Vera Ferreira presented the subject – Preserving, discovering, and exploring the immaterial cultural heritage in the digital era – to all MD3’s teams in one of our Geek Sessions.

She is a trained linguist with a background in language documentation and field research. Her main research interests lie in European endangered languages and in the connection between documentary data and language revitalization.

Geek Sessions’ main goals are to allow people, mainly from MD3, to discuss new subjects that might be related to problems in their work/interests. It is also the place to share or expose interests to the company and community.

It’s not exclusively for developers because it aims at subjects from design to development. Geek Sessions rech as many areas as possible within the company’s domain and world.

Preserving, discovering, and exploring the immaterial cultural heritage in the digital era, with Vera Ferreira

Vera Ferreira is a trained linguist with a background in language documentation and field research. Her main research interests lie in European endangered languages and in the connection between documentary data and language revitalization.

Vera Ferreira fell in love with Minderico, a language spoken in Minde, municipality of Alcanena, about 20 years ago.

Born in Batalha, Leiria, her father went to work for Minde and brought her a small book with a few words in Minderico. Since then, she tried to learn and investigate more about the language. Minderico was the main reason why she specialized in endangered language documentation.

Nowadays, she is head of the Interdisciplinary Centre for Social and Language Documentation (CIDLeS) and Archive Support and Development Officer at the Endangered Languages Archive (SOAS University of London).

As the digital archivist, Vera provides advice and training on all aspects of data management, metadata preparation, and digital archiving.

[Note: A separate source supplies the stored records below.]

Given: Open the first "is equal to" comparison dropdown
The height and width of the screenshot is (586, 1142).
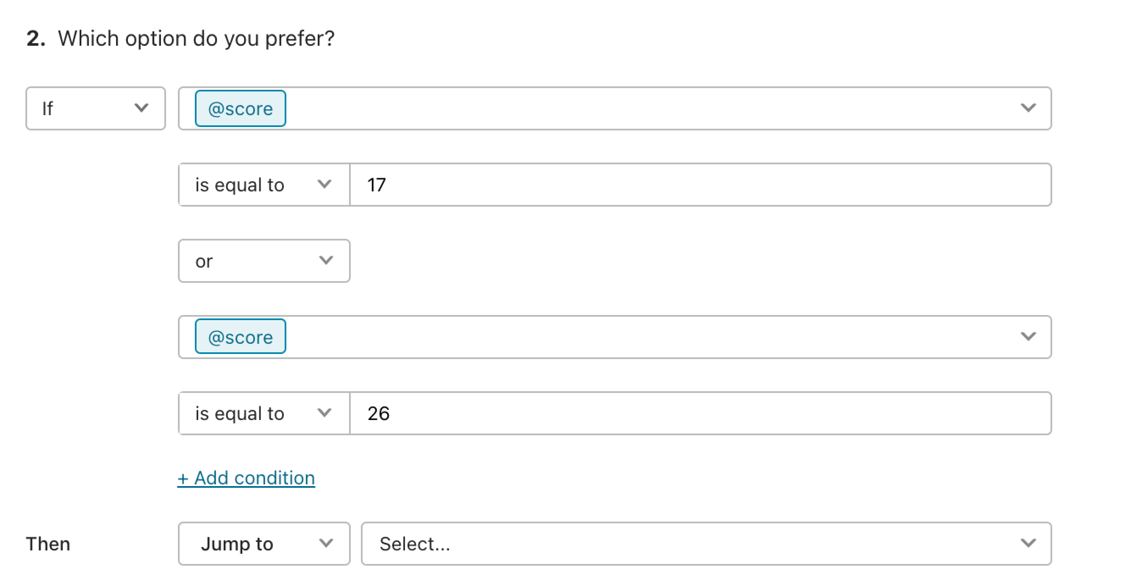Looking at the screenshot, I should [x=263, y=184].
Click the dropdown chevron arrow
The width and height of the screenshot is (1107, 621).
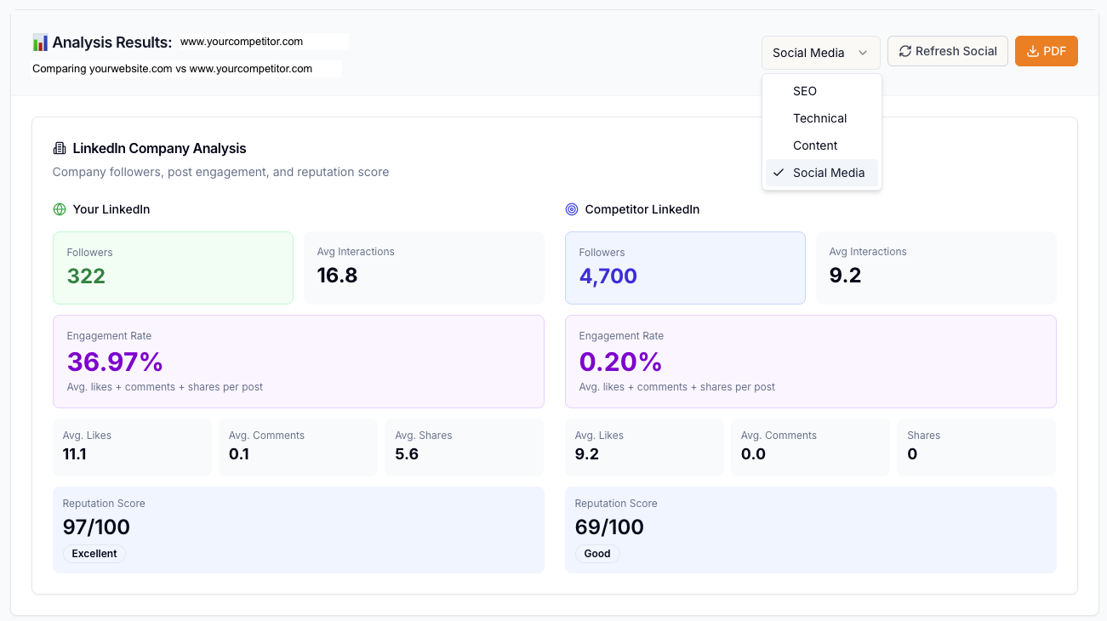click(x=863, y=53)

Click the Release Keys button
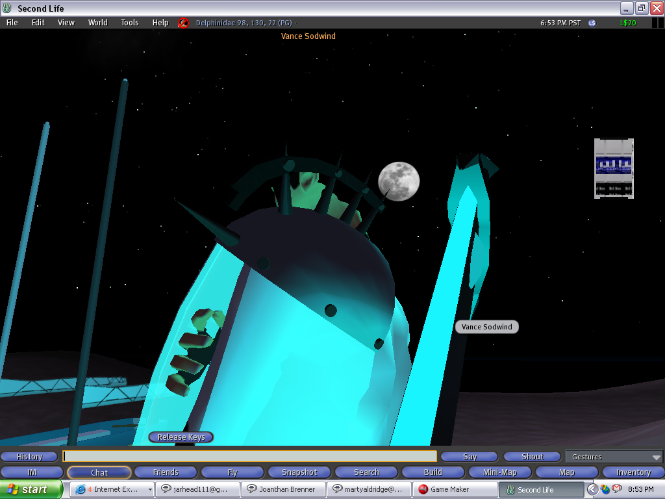(181, 437)
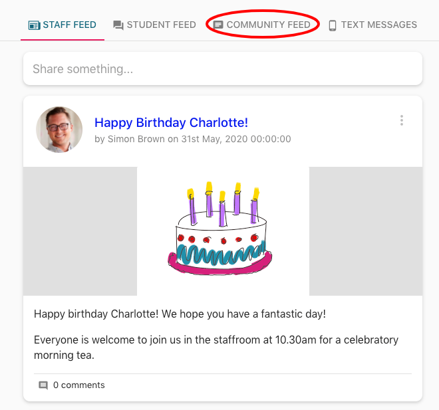Open the three-dot post options menu
Viewport: 439px width, 410px height.
[x=401, y=120]
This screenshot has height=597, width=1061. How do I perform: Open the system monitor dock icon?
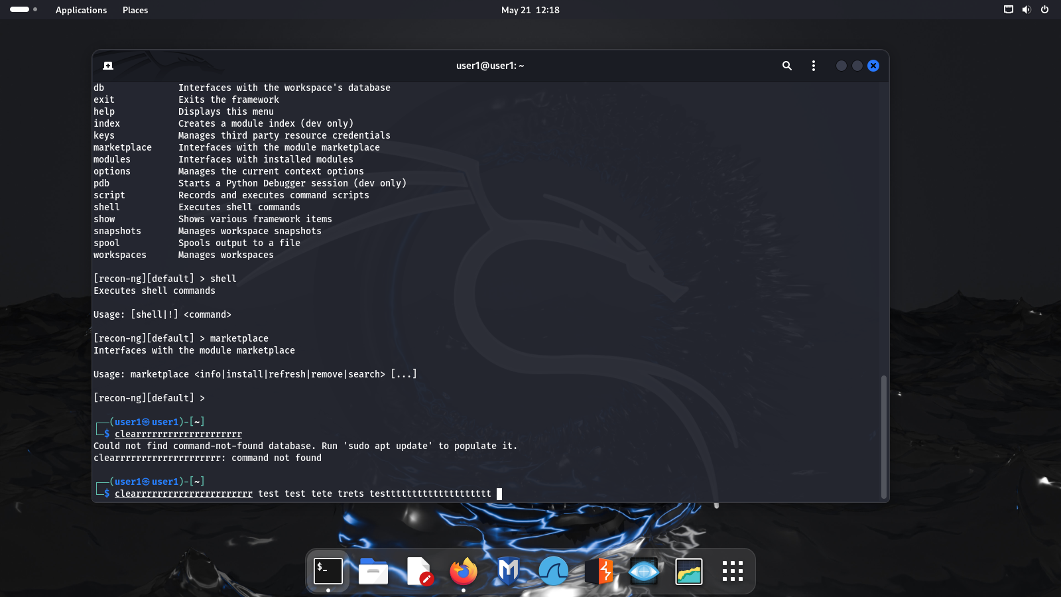pos(689,571)
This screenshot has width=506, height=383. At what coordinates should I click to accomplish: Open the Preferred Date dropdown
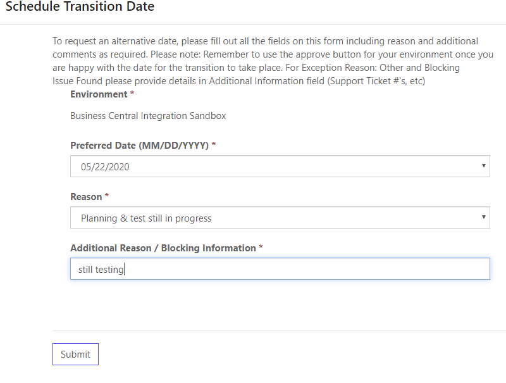(280, 166)
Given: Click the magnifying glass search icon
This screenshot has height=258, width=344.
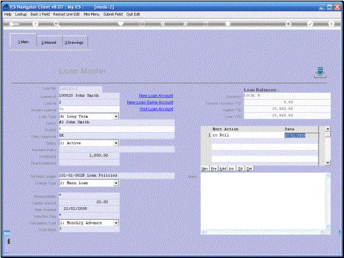Looking at the screenshot, I should coord(57,24).
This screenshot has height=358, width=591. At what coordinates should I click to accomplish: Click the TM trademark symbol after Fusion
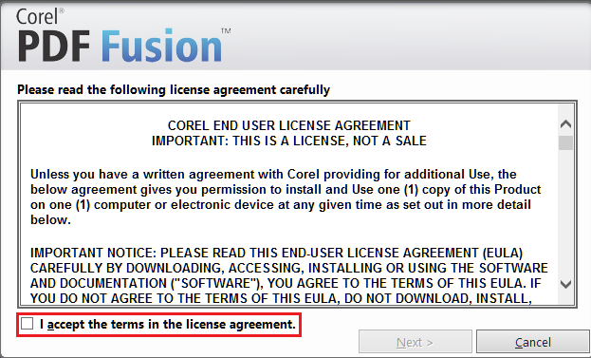(226, 31)
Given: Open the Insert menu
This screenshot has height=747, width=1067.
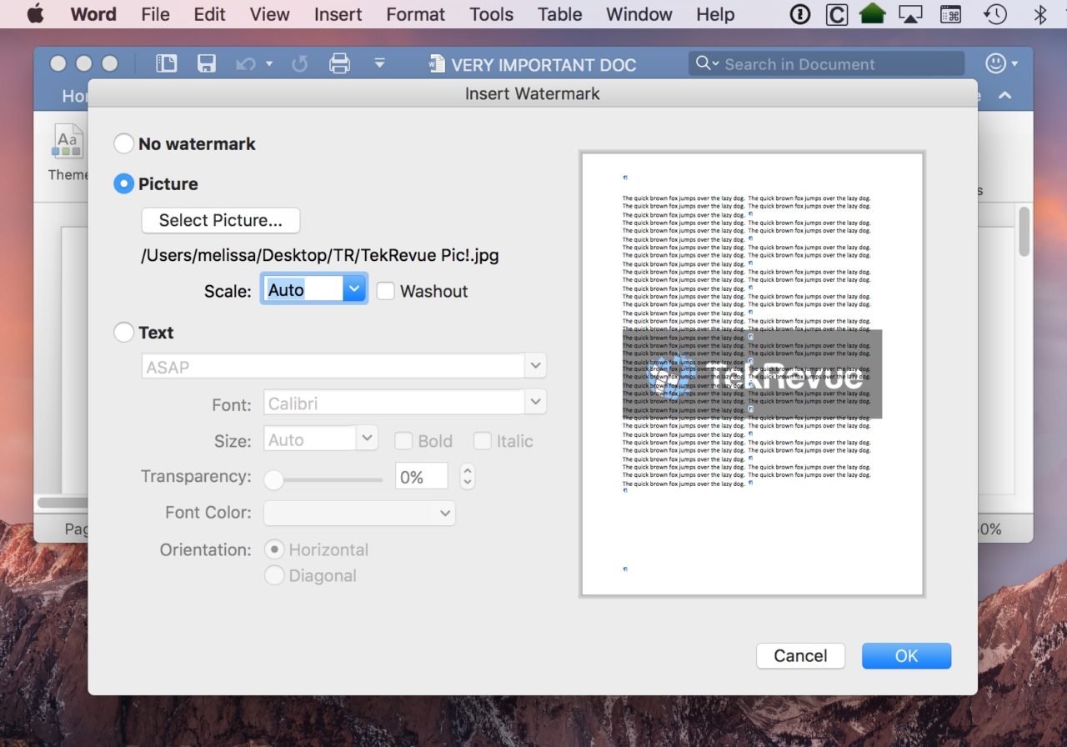Looking at the screenshot, I should pyautogui.click(x=337, y=14).
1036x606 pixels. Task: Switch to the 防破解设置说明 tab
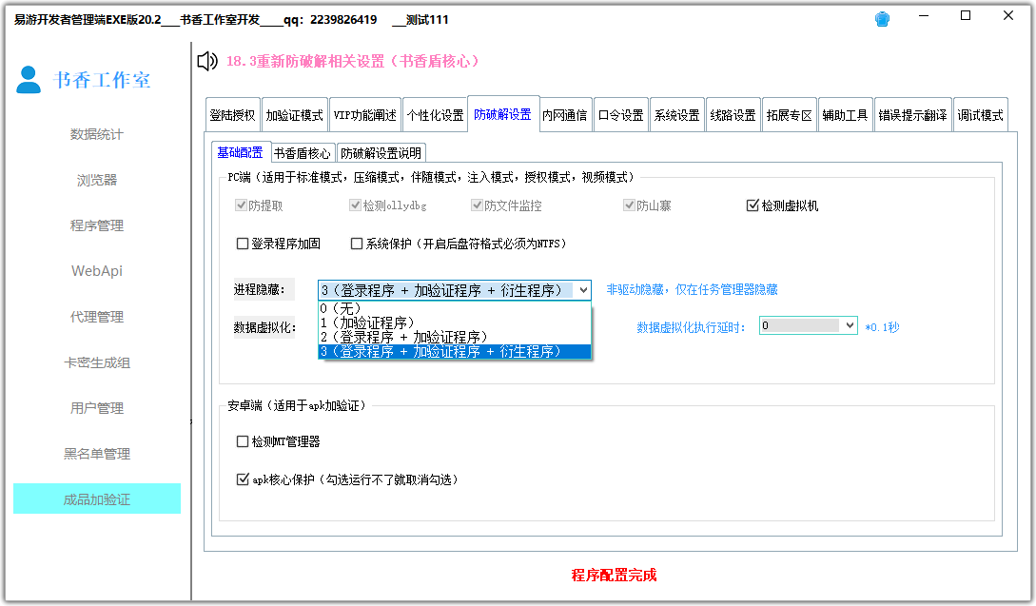383,151
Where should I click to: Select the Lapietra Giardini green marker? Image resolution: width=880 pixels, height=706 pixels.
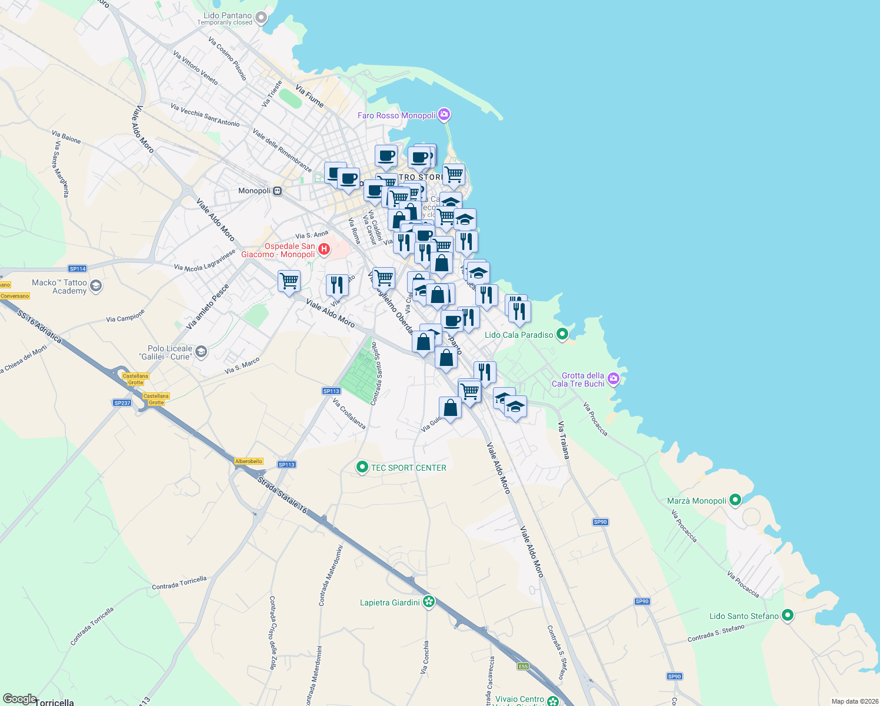(x=429, y=602)

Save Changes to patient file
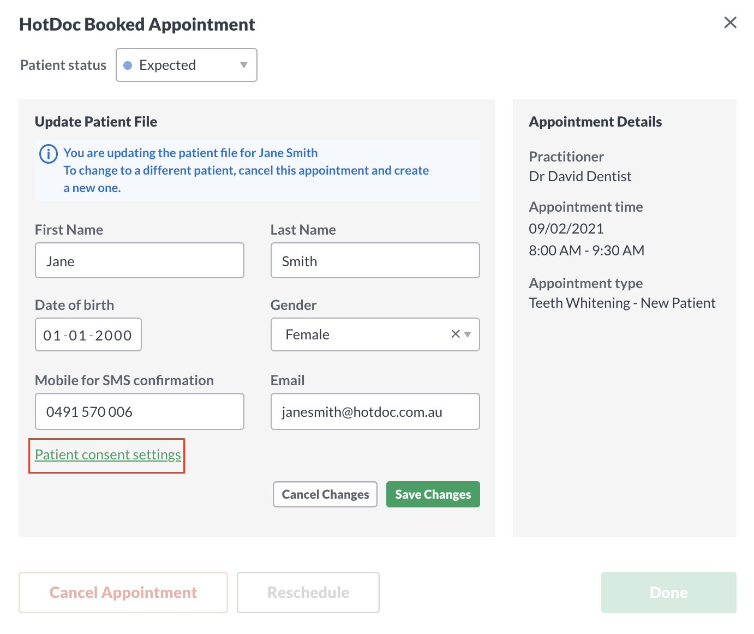tap(433, 494)
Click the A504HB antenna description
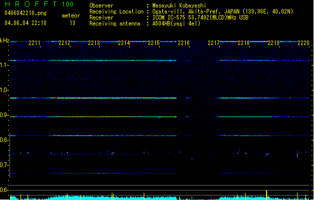The image size is (314, 200). tap(176, 24)
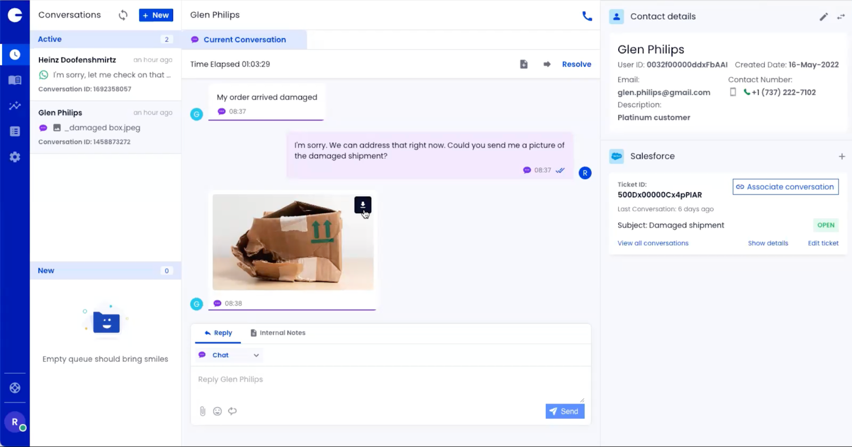Screen dimensions: 852x447
Task: Click the conversation notes document icon
Action: (x=523, y=64)
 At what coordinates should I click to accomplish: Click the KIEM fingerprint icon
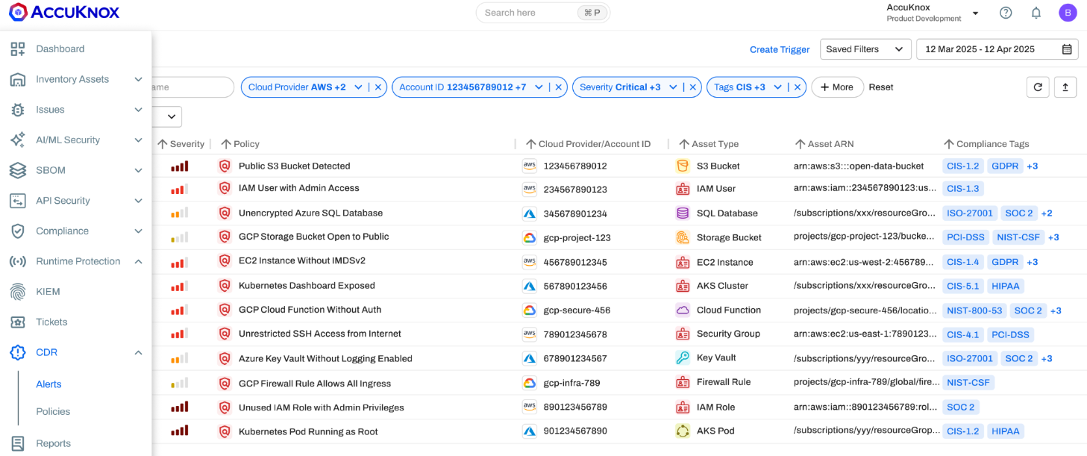18,292
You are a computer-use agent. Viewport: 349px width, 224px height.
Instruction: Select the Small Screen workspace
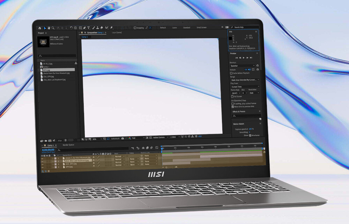click(202, 27)
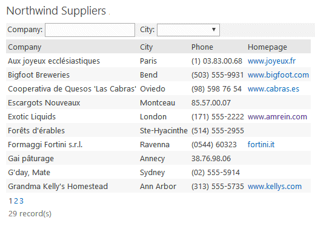Screen dimensions: 315x226
Task: Open the www.bigfoot.com homepage link
Action: [278, 75]

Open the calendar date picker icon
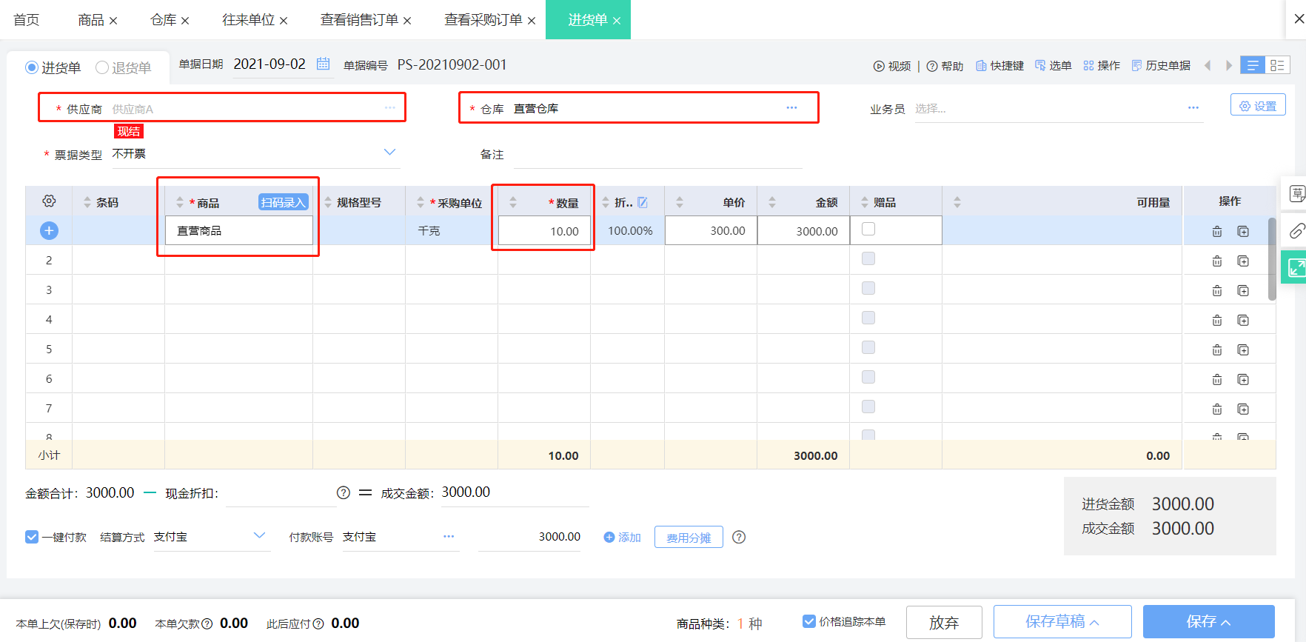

Vera is co-founder and Head of CIDLes, a non-profit institution founded in January 2010 in Minde (Portugal) by a group of national and international researchers.

The Interdisciplinary Centre for Social and Language Documentation (CIDLeS) aims to improving and deepening research in two linguistic areas: language documentation and linguistic typology. Besides the documentation, study and dissemination of European endangered and minority languages CIDLeS is also engaged in the development of language technologies for scientific and didactic work on lesser-used languages.

From http://cidleseu.de13.fcomet.com/our-mission/mission-statement/

Life cycle of language documentation materials

As a Digital Archivist, at SOAS University of London, Vera manages the full project lifecycle of language documentation materials at the archive end (ingestion, evaluation, and processing of materials and formats, curation, upload, access setting, catalog display).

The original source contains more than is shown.